* START Records for this exercise *
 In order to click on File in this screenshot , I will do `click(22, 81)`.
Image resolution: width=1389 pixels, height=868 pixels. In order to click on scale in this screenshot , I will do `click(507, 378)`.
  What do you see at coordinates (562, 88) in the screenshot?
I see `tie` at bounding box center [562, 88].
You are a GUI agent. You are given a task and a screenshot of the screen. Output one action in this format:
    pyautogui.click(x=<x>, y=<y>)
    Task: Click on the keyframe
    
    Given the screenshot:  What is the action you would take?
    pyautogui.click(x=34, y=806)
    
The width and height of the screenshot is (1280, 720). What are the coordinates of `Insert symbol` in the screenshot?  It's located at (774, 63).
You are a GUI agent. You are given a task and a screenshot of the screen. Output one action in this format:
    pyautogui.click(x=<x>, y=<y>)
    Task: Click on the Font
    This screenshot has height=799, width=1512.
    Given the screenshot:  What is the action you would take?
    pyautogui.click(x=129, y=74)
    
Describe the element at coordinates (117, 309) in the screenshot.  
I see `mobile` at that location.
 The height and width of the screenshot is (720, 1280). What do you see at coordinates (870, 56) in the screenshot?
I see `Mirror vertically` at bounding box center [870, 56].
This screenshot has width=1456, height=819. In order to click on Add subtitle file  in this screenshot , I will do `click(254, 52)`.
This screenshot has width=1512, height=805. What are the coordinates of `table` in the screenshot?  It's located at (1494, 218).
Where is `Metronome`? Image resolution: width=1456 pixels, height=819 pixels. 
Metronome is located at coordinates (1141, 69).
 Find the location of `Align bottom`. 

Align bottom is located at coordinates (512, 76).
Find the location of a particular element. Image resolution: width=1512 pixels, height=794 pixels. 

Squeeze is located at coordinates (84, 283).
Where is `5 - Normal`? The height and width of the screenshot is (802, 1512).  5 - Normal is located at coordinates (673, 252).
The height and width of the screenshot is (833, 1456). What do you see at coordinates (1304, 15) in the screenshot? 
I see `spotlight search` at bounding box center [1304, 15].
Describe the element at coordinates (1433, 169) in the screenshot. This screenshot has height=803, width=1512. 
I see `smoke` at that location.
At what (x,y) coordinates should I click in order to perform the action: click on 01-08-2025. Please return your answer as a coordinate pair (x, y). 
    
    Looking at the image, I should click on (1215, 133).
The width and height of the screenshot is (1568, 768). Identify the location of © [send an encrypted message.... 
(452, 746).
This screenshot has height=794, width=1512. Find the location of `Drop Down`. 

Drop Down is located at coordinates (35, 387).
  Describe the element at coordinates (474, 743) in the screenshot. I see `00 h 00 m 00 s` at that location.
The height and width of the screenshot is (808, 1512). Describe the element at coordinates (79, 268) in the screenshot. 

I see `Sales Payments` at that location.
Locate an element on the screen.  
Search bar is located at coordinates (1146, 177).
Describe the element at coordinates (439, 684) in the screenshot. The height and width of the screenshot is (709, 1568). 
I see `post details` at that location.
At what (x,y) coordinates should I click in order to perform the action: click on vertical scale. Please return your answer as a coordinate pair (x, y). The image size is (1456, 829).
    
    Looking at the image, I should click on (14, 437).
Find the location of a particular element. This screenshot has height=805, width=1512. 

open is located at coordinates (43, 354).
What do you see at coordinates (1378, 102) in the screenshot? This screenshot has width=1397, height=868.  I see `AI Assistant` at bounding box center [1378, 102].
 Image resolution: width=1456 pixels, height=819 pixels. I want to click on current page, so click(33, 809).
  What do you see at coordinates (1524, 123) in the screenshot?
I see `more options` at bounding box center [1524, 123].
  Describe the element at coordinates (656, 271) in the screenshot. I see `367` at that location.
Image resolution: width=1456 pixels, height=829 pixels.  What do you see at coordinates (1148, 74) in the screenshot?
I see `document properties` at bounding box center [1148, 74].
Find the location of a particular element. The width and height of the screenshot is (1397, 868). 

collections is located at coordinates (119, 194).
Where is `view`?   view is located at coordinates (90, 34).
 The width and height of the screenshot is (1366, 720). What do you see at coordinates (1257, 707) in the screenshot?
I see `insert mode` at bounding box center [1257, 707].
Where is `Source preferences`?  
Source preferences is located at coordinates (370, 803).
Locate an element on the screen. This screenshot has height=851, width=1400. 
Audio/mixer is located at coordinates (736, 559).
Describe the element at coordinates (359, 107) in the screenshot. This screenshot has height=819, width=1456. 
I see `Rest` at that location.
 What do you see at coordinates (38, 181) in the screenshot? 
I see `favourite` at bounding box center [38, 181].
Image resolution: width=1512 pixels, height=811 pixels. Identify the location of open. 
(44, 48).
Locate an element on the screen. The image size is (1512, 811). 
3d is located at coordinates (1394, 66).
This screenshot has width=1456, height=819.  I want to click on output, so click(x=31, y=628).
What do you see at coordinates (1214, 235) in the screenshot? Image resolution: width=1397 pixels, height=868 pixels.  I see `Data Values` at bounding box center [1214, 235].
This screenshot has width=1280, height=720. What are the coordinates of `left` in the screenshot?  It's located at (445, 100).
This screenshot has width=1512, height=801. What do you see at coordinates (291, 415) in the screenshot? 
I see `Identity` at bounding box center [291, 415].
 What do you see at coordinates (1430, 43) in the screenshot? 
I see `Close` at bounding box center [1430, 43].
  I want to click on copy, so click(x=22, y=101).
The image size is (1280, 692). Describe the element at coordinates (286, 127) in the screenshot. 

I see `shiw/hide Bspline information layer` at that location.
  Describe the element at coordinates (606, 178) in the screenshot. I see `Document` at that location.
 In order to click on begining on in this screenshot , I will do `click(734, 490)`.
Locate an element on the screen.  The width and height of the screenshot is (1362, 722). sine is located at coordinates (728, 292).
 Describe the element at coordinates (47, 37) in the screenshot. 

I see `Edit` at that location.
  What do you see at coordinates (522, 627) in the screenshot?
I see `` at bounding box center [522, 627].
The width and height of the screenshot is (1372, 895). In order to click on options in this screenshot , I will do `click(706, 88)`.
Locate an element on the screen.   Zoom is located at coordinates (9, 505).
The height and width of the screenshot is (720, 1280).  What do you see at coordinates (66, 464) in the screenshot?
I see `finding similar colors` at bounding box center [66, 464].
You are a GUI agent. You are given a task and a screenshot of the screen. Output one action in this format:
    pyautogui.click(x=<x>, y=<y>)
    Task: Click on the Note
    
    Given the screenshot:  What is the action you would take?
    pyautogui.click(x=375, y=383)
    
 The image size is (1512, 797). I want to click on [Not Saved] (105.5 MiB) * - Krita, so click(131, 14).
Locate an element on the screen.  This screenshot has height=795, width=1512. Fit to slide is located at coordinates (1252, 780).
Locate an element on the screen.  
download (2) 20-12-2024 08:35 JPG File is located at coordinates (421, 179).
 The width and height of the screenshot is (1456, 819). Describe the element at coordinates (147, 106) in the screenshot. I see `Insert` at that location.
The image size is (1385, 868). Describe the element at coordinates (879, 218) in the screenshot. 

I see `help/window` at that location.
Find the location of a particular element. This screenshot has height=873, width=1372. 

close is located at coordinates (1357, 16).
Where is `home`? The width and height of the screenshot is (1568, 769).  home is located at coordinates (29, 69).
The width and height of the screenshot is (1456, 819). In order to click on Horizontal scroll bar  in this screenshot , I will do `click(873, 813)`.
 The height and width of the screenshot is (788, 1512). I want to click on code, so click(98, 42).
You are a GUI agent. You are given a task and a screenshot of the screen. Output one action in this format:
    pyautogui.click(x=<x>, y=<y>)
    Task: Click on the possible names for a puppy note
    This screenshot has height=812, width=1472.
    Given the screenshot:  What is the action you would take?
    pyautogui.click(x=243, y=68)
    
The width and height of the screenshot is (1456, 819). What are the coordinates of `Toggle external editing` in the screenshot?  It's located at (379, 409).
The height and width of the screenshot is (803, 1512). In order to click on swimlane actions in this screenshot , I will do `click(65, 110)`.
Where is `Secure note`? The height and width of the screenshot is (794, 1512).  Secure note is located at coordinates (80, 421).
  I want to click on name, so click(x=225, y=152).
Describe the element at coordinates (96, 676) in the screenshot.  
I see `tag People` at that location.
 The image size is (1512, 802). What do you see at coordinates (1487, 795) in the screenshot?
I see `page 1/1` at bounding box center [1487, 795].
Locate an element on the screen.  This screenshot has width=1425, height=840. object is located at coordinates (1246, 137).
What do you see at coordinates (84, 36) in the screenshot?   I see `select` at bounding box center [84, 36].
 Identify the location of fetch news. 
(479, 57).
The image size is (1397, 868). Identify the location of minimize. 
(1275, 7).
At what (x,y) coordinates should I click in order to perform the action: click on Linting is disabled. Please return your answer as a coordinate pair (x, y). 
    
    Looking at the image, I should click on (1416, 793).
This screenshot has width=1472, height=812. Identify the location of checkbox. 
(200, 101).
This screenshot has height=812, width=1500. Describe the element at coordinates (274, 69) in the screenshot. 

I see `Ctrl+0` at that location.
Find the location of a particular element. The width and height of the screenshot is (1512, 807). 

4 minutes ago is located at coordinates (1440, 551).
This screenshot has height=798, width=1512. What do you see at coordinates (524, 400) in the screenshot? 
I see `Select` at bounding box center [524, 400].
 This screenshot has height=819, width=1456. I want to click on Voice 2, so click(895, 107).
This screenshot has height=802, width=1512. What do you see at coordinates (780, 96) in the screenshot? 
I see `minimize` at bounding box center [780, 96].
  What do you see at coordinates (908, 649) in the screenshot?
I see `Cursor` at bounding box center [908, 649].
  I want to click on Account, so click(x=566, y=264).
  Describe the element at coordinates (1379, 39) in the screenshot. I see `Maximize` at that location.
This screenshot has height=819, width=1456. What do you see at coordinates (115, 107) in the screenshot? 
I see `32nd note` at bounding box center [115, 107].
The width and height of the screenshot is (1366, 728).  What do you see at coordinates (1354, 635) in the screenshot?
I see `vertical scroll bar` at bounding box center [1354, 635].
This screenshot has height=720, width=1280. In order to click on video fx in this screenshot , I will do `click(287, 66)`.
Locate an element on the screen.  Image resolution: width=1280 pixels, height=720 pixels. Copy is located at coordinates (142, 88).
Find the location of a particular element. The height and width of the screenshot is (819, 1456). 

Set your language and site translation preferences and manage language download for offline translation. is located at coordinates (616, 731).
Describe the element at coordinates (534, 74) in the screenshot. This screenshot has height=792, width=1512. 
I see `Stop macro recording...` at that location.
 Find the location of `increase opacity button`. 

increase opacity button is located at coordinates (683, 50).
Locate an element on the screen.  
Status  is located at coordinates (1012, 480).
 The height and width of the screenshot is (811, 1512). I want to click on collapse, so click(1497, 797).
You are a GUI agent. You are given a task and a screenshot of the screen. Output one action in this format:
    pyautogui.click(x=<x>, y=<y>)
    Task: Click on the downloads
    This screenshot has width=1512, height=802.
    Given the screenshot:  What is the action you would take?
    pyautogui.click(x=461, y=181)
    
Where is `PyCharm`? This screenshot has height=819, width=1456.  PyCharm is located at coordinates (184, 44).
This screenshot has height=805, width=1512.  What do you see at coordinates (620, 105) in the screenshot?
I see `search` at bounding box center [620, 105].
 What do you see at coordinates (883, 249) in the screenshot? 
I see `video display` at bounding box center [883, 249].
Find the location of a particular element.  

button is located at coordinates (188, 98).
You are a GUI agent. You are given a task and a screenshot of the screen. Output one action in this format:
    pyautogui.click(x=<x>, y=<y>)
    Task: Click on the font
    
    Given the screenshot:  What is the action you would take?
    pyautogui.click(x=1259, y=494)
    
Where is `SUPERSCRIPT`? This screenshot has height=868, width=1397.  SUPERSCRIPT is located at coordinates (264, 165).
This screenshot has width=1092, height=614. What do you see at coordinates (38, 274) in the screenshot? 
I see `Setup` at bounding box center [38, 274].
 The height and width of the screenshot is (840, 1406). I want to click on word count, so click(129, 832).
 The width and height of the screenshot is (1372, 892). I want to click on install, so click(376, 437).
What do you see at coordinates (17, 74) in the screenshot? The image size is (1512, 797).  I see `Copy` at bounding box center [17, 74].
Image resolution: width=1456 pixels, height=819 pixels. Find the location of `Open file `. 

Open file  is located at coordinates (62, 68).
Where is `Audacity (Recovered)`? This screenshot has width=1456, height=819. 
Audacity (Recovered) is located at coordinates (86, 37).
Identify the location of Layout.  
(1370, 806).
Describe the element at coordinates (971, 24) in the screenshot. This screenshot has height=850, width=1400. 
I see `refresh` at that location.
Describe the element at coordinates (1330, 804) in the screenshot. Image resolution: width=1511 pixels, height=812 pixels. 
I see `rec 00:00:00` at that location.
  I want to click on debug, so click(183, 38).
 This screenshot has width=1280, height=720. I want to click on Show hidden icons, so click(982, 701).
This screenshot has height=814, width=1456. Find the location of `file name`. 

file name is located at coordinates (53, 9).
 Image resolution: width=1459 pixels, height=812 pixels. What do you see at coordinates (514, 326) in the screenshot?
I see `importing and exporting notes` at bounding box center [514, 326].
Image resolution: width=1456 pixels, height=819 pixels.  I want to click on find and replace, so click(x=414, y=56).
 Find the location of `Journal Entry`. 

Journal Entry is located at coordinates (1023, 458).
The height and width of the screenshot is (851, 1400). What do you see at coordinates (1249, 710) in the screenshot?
* END Records for this exercise *
### Task statement
Please return the lines of the records starting at the one containing "so click(x=31, y=628)." and ending at the one containing "coordinates (1252, 780).", both included, reproduced with no changes.

### Solution to this task
This screenshot has width=1456, height=819.  I want to click on output, so click(x=31, y=628).
What do you see at coordinates (1214, 235) in the screenshot? Image resolution: width=1397 pixels, height=868 pixels.  I see `Data Values` at bounding box center [1214, 235].
This screenshot has width=1280, height=720. What are the coordinates of `left` in the screenshot?  It's located at (445, 100).
This screenshot has width=1512, height=801. What do you see at coordinates (291, 415) in the screenshot? 
I see `Identity` at bounding box center [291, 415].
 What do you see at coordinates (1430, 43) in the screenshot? 
I see `Close` at bounding box center [1430, 43].
  I want to click on copy, so click(x=22, y=101).
The image size is (1280, 692). Describe the element at coordinates (286, 127) in the screenshot. 

I see `shiw/hide Bspline information layer` at that location.
  Describe the element at coordinates (606, 178) in the screenshot. I see `Document` at that location.
 In order to click on begining on in this screenshot , I will do `click(734, 490)`.
Locate an element on the screen.  The width and height of the screenshot is (1362, 722). sine is located at coordinates (728, 292).
 Describe the element at coordinates (47, 37) in the screenshot. 

I see `Edit` at that location.
  What do you see at coordinates (522, 627) in the screenshot?
I see `` at bounding box center [522, 627].
The width and height of the screenshot is (1372, 895). In order to click on options in this screenshot , I will do `click(706, 88)`.
Locate an element on the screen.   Zoom is located at coordinates (9, 505).
The height and width of the screenshot is (720, 1280).  What do you see at coordinates (66, 464) in the screenshot?
I see `finding similar colors` at bounding box center [66, 464].
You are a GUI agent. You are given a task and a screenshot of the screen. Output one action in this format:
    pyautogui.click(x=<x>, y=<y>)
    Task: Click on the Note
    
    Given the screenshot:  What is the action you would take?
    pyautogui.click(x=375, y=383)
    
 The image size is (1512, 797). I want to click on [Not Saved] (105.5 MiB) * - Krita, so click(131, 14).
Locate an element on the screen.  This screenshot has height=795, width=1512. Fit to slide is located at coordinates (1252, 780).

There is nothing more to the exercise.